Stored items
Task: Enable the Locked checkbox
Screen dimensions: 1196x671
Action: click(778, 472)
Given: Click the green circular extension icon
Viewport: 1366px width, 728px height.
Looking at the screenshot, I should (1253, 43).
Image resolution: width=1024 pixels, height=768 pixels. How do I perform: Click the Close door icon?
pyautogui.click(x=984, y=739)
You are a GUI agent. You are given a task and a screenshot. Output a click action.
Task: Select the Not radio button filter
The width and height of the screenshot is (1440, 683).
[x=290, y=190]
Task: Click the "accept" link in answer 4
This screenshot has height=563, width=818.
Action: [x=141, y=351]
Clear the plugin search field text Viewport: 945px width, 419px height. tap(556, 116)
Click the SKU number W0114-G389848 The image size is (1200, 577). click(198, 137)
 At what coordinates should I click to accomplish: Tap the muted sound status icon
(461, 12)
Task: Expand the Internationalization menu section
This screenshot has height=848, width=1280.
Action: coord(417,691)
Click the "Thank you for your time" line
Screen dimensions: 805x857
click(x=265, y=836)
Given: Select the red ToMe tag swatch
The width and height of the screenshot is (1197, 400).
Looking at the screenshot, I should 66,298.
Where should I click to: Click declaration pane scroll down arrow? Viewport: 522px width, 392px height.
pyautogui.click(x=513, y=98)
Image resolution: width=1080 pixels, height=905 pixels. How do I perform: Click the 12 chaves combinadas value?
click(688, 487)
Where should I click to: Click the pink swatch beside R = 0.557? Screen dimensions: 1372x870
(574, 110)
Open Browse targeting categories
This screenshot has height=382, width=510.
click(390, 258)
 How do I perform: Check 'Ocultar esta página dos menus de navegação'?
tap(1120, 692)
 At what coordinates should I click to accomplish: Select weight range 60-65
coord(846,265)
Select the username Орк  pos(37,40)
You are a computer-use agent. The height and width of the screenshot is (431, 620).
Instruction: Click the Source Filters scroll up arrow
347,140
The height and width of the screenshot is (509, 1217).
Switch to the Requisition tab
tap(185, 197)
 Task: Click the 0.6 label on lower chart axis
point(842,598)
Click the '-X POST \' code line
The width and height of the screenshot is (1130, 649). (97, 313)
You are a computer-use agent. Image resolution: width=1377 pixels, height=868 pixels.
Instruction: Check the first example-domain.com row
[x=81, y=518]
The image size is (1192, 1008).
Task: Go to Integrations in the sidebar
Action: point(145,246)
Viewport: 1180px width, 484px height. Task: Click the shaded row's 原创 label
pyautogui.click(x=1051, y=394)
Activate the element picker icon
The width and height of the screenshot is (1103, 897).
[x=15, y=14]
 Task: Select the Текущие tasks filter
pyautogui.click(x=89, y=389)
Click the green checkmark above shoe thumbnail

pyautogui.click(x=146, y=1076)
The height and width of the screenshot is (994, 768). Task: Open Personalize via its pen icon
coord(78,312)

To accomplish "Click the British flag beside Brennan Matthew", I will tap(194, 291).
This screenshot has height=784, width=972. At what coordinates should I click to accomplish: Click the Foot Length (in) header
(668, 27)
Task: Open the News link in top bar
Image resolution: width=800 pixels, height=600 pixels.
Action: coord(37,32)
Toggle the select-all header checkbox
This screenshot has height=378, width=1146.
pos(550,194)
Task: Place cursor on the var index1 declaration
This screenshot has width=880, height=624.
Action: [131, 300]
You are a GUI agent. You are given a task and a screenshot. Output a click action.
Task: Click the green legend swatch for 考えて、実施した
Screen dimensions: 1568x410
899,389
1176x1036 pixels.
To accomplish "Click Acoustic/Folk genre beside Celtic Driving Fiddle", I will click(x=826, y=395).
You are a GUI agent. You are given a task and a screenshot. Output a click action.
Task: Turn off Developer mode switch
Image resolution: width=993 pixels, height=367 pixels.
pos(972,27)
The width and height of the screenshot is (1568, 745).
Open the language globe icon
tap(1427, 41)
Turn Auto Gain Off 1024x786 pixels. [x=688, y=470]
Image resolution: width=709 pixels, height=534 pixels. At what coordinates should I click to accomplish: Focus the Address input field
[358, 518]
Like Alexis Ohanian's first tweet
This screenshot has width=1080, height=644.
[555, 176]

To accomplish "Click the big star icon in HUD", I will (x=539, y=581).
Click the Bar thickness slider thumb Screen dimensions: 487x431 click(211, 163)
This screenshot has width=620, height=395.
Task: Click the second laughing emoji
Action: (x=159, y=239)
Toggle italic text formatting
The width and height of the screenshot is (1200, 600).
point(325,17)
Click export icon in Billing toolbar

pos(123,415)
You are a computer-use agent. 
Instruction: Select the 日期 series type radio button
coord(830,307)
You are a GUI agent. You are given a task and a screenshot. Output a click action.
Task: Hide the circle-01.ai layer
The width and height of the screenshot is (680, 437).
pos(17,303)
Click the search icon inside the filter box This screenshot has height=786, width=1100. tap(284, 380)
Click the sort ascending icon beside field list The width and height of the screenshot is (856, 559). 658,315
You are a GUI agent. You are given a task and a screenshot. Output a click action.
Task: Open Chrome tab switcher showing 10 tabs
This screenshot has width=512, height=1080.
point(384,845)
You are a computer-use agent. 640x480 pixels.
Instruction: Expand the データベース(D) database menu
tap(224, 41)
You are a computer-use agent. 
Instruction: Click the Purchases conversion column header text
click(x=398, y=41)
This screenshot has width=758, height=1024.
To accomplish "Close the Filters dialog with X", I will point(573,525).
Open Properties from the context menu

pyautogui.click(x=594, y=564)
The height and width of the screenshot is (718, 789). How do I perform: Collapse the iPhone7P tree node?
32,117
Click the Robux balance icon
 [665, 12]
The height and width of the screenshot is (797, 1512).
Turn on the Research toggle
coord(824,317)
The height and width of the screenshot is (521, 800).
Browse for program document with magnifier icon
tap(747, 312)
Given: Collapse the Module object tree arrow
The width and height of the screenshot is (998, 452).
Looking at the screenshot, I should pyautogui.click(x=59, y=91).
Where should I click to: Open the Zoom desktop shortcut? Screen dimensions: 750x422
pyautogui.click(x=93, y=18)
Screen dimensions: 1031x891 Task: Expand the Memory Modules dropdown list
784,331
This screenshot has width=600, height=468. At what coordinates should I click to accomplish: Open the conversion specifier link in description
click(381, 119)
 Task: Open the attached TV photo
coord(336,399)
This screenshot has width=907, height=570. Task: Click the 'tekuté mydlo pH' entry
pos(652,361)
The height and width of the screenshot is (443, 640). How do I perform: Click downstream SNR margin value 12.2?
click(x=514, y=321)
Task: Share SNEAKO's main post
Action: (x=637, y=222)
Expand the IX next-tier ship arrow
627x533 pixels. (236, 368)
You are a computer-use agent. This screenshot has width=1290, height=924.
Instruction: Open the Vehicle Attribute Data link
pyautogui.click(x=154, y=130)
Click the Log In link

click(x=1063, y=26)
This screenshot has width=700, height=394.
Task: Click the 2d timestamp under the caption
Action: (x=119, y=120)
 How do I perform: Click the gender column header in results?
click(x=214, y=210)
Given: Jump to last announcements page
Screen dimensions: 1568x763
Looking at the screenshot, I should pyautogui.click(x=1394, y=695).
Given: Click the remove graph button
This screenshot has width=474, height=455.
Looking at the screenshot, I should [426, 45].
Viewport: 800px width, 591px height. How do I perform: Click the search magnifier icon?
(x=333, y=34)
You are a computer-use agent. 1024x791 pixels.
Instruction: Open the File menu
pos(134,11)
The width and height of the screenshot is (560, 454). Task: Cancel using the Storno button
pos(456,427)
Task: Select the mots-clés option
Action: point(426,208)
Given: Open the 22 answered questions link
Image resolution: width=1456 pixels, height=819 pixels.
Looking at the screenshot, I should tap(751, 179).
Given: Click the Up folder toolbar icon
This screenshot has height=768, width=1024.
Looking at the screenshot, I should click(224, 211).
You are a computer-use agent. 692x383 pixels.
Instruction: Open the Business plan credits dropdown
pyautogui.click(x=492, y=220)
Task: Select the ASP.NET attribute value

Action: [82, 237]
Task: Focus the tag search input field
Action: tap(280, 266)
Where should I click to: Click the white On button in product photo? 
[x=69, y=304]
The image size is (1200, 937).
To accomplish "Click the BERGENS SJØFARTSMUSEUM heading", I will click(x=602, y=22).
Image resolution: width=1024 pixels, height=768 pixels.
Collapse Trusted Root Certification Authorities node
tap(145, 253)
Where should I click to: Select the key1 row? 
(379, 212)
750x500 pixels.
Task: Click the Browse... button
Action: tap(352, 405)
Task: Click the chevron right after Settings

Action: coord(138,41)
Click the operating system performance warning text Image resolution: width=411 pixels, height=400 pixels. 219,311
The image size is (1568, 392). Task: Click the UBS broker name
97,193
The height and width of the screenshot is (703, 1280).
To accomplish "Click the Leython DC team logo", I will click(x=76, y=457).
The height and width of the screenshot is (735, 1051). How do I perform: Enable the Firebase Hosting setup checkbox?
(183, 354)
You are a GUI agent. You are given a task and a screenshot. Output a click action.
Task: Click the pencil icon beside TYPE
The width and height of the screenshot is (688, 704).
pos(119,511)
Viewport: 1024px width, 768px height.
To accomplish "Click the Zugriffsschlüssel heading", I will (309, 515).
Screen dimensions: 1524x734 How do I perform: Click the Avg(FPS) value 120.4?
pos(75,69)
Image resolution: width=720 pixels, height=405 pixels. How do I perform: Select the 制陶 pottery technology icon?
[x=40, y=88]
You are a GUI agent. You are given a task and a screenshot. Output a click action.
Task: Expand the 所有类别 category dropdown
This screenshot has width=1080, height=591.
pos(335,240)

▸ Task to carry out
Starting from the line that contains "Image resolution: width=720", give again every line to the last line of the data, exactly. Include nothing else.

▸ Exercise output
Image resolution: width=720 pixels, height=405 pixels. How do I perform: Select the 制陶 pottery technology icon?
[x=40, y=88]
You are a GUI agent. You are given a task and a screenshot. Output a click action.
Task: Expand the 所有类别 category dropdown
This screenshot has width=1080, height=591.
pos(335,240)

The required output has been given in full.